YouTube HyperFrames Agent Toolkit

A reusable agentic editing toolkit for turning a recorded YouTube talking-head video into a HyperFrames project with smart component reuse.

It handles:

FFmpeg rough cuts using silence detection;
optional transcript-based filler/retake cuts;
optional Kimi K2.6 edit-director suggestions;
HyperFrames HTML output with captions, hook cards, zooms, callouts, progress bars, flashes, grain/grid overlays;
a component system that helps agents reuse local snippets, install official HyperFrames registry blocks/components, and create custom reusable components during editing.

The style presets are inspired by high-retention Indian AI/startup creator editing patterns.
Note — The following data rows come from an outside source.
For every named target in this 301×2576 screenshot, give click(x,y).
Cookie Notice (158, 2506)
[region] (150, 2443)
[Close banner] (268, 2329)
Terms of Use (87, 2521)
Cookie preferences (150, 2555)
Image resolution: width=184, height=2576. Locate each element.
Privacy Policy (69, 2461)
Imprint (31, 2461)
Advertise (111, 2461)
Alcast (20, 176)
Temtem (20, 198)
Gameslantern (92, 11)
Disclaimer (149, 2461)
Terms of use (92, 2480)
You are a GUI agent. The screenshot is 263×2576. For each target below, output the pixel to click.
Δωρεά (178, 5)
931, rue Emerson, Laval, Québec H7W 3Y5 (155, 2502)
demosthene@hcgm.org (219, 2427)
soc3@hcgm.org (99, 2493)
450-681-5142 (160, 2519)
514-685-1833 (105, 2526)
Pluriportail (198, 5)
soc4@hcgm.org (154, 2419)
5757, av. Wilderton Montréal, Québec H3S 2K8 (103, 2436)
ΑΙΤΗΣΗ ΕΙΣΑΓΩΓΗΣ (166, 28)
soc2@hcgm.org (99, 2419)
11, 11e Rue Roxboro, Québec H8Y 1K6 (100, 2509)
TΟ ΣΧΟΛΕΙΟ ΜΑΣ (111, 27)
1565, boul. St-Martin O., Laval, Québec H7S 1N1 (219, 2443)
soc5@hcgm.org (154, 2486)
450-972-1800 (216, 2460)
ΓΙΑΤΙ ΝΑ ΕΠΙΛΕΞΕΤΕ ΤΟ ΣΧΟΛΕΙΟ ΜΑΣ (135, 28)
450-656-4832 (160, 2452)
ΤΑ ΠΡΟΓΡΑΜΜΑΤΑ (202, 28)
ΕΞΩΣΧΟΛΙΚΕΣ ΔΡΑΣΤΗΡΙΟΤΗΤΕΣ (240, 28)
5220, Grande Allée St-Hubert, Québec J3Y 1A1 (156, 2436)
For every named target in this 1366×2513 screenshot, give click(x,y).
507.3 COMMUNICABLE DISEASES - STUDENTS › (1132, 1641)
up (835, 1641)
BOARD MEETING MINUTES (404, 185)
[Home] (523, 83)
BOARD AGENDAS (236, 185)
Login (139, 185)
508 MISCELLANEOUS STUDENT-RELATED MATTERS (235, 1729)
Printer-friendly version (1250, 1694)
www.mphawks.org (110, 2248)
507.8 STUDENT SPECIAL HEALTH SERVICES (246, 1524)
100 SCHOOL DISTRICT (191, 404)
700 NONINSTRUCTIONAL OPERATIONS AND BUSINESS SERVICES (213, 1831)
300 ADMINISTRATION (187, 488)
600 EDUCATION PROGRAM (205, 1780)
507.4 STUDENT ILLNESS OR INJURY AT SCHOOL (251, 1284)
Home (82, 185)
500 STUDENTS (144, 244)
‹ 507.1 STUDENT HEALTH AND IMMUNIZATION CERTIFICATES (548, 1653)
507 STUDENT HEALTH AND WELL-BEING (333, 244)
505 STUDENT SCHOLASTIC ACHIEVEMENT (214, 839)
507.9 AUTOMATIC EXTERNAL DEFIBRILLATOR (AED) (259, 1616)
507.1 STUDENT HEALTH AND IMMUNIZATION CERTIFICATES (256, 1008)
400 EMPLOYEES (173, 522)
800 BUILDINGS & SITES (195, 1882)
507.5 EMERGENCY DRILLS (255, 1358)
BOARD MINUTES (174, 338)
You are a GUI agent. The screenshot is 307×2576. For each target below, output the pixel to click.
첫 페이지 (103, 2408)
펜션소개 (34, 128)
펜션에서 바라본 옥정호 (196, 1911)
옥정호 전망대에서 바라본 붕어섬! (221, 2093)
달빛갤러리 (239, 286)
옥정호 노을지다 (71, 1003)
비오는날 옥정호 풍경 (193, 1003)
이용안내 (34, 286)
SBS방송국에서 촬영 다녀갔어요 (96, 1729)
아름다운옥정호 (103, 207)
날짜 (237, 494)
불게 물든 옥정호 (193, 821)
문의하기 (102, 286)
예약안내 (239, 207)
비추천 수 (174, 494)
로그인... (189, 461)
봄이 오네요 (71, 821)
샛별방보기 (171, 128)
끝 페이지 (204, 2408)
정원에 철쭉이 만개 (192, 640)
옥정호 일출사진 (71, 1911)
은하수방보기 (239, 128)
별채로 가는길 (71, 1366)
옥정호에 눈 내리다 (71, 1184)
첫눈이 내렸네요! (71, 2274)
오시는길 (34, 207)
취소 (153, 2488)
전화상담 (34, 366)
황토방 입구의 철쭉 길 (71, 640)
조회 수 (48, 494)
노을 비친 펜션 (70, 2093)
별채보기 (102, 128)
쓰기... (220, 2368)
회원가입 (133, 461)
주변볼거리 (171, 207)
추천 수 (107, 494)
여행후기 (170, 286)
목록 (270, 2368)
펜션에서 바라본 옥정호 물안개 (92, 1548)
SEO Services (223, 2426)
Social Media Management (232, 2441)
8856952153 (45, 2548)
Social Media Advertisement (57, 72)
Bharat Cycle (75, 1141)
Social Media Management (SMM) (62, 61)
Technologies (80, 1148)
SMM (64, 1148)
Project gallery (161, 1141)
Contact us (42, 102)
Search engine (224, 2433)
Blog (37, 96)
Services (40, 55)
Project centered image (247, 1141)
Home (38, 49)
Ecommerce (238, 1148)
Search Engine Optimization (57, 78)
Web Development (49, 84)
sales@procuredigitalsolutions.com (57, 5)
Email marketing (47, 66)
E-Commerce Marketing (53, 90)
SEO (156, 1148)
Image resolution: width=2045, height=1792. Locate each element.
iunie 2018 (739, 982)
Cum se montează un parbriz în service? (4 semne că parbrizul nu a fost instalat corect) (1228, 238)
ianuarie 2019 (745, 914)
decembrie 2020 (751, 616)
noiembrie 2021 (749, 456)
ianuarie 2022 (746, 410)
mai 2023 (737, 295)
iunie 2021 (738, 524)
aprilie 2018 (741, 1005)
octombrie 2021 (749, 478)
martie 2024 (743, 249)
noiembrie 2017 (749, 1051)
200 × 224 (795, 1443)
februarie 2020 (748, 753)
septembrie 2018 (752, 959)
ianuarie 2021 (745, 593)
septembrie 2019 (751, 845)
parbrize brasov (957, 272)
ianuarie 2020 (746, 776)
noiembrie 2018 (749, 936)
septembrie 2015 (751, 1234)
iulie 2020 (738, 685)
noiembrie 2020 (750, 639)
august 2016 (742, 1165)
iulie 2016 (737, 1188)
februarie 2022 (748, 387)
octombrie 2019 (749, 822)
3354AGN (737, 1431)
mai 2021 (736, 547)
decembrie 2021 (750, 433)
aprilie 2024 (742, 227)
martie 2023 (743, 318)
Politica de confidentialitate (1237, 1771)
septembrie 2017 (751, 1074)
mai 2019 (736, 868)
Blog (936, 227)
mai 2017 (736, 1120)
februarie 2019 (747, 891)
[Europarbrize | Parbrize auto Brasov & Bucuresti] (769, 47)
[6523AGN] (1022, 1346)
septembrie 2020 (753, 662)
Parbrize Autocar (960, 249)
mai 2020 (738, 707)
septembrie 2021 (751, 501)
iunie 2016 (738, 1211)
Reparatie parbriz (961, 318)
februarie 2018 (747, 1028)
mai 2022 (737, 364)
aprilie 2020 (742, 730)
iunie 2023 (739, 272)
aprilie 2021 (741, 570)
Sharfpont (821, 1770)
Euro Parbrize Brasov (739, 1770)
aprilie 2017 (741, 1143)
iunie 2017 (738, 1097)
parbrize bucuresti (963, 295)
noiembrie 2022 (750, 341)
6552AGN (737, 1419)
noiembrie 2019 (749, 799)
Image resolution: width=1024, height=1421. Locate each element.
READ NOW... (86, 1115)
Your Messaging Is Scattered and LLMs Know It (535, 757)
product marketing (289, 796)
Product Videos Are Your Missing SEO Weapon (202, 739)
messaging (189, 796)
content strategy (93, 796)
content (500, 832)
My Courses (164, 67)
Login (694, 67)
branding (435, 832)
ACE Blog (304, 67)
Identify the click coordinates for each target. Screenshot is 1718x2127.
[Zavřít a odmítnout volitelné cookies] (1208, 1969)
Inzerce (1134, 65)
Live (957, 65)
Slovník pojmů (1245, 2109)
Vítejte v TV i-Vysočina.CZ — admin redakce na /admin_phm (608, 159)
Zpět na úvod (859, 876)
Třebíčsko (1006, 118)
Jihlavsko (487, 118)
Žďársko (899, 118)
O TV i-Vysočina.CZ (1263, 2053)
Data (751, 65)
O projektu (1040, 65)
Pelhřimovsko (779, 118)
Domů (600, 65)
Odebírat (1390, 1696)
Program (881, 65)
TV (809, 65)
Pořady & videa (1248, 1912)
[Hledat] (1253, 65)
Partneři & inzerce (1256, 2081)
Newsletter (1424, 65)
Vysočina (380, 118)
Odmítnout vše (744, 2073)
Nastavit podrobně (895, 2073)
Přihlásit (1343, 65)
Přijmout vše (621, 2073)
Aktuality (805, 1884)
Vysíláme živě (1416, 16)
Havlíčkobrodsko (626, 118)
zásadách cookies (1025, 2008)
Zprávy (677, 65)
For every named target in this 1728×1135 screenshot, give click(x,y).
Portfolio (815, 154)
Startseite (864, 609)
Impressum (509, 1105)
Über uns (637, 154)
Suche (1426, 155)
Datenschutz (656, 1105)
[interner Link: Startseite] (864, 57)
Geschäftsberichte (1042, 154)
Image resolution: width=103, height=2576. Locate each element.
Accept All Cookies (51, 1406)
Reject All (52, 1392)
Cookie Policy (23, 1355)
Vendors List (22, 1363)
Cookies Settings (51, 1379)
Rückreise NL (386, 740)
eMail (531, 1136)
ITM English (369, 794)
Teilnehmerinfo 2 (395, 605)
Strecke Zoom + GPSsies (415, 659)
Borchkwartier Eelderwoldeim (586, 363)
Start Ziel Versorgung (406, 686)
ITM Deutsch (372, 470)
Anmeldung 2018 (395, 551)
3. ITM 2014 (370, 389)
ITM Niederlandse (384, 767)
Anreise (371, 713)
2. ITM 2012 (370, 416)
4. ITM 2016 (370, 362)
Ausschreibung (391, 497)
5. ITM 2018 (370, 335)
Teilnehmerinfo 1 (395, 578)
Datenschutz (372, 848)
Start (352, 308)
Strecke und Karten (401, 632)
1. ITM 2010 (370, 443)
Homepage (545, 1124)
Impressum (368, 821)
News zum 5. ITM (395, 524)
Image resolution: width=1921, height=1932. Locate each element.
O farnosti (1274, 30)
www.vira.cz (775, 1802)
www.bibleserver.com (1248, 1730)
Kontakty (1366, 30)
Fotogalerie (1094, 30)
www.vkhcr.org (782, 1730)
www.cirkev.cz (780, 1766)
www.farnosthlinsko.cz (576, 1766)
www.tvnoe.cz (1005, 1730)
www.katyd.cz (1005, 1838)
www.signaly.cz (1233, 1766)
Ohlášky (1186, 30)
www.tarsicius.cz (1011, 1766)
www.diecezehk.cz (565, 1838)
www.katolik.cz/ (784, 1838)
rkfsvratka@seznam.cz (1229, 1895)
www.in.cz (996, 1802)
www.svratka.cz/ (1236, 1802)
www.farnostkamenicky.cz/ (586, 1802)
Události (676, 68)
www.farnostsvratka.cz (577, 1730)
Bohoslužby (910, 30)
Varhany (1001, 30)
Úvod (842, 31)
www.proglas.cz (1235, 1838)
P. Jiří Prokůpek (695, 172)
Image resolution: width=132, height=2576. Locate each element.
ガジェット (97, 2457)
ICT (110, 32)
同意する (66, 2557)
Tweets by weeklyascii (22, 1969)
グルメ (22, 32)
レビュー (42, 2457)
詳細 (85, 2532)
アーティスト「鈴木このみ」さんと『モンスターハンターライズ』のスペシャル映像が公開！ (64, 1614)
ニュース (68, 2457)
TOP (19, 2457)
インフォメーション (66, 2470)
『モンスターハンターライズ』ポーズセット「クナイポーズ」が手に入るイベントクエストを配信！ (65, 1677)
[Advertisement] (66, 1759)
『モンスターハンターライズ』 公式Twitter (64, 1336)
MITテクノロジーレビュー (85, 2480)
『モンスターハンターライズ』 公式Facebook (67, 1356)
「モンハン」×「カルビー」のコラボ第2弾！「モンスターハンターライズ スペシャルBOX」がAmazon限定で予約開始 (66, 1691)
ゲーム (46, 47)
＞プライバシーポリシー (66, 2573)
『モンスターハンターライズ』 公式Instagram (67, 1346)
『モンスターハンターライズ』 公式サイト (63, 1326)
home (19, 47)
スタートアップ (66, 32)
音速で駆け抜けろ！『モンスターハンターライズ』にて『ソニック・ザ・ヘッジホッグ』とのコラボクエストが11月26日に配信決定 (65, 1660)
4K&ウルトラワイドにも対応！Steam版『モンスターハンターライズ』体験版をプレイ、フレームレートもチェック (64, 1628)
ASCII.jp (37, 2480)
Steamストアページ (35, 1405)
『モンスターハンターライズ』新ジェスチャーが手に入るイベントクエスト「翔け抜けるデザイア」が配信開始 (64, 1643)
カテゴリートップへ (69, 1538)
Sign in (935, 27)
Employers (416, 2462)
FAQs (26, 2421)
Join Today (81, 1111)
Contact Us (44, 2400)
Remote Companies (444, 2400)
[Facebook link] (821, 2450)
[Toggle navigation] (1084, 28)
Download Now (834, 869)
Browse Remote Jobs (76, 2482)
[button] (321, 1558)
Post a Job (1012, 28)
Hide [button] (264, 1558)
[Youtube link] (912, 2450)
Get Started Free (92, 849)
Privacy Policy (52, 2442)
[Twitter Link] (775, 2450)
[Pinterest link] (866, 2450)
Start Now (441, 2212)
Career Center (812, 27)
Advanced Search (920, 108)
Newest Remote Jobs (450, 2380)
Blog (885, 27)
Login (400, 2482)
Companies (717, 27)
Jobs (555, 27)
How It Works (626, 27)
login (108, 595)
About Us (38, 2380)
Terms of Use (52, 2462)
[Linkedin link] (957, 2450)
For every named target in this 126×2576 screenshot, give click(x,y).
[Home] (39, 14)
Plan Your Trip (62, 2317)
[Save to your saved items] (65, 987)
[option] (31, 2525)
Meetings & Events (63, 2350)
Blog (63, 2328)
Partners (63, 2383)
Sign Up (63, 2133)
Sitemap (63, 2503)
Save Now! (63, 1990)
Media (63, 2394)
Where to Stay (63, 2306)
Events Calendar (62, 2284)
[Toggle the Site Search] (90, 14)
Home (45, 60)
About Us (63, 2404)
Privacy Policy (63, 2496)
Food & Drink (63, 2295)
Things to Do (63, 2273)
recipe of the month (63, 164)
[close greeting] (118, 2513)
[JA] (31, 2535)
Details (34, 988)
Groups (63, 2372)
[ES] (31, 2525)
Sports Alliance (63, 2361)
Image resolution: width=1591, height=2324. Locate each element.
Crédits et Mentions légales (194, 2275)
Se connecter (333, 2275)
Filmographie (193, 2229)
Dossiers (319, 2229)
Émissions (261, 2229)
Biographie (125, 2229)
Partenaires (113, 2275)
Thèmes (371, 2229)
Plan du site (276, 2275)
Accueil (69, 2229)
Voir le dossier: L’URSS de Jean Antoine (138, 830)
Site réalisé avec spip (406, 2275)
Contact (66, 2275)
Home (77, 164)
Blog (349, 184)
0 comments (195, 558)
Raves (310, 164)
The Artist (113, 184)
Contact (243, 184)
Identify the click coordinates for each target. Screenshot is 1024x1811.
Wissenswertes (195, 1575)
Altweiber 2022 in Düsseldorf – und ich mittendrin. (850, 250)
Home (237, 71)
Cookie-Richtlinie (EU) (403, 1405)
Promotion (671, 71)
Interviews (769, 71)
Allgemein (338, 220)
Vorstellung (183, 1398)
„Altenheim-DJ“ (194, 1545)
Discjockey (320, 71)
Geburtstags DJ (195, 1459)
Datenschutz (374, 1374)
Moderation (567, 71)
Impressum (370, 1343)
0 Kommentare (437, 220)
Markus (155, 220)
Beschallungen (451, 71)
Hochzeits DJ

They are not meant to impersonate any creator or clone a protected identity.

Requirements

Python 3.11+
Node.js 22+
FFmpeg
HyperFrames CLI via npx hyperframes

Install HyperFrames skills for your coding agent:

npx skills add heygen-com/hyperframes

Install

cd yt-hyperframes-agent
python -m venv .venv
source .venv/bin/activate
pip install -e .

Optional AI/transcription support:

pip install -e '.[ai]'

Quick start

yt-hyperframes build ./my-recording.mp4 \
  --style creator_hybrid \
  --project ./out/my-edit

cd ./out/my-edit
npx hyperframes preview
npx hyperframes render --output output.mp4

With transcript + Kimi K2.6 (multimodal video understanding):

export MOONSHOT_API_KEY="..."

yt-hyperframes build ./my-recording.mp4 \
  --transcript ./transcript.srt \
  --ai kimi \
  --style vaibhav_sisinty \
  --project ./out/ai-growth-edit

The Kimi provider defaults to kimi-k2.6 (Moonshot's native multimodal model released April 2026; supports mp4/mov/webm/mpeg/avi video input). Override with KIMI_MODEL=kimi-k2.5 if you don't have K2.6 access yet. Videos under ~20MB are sent inline as base64; larger files are uploaded via the Moonshot Files API and referenced as ms://<file-id>.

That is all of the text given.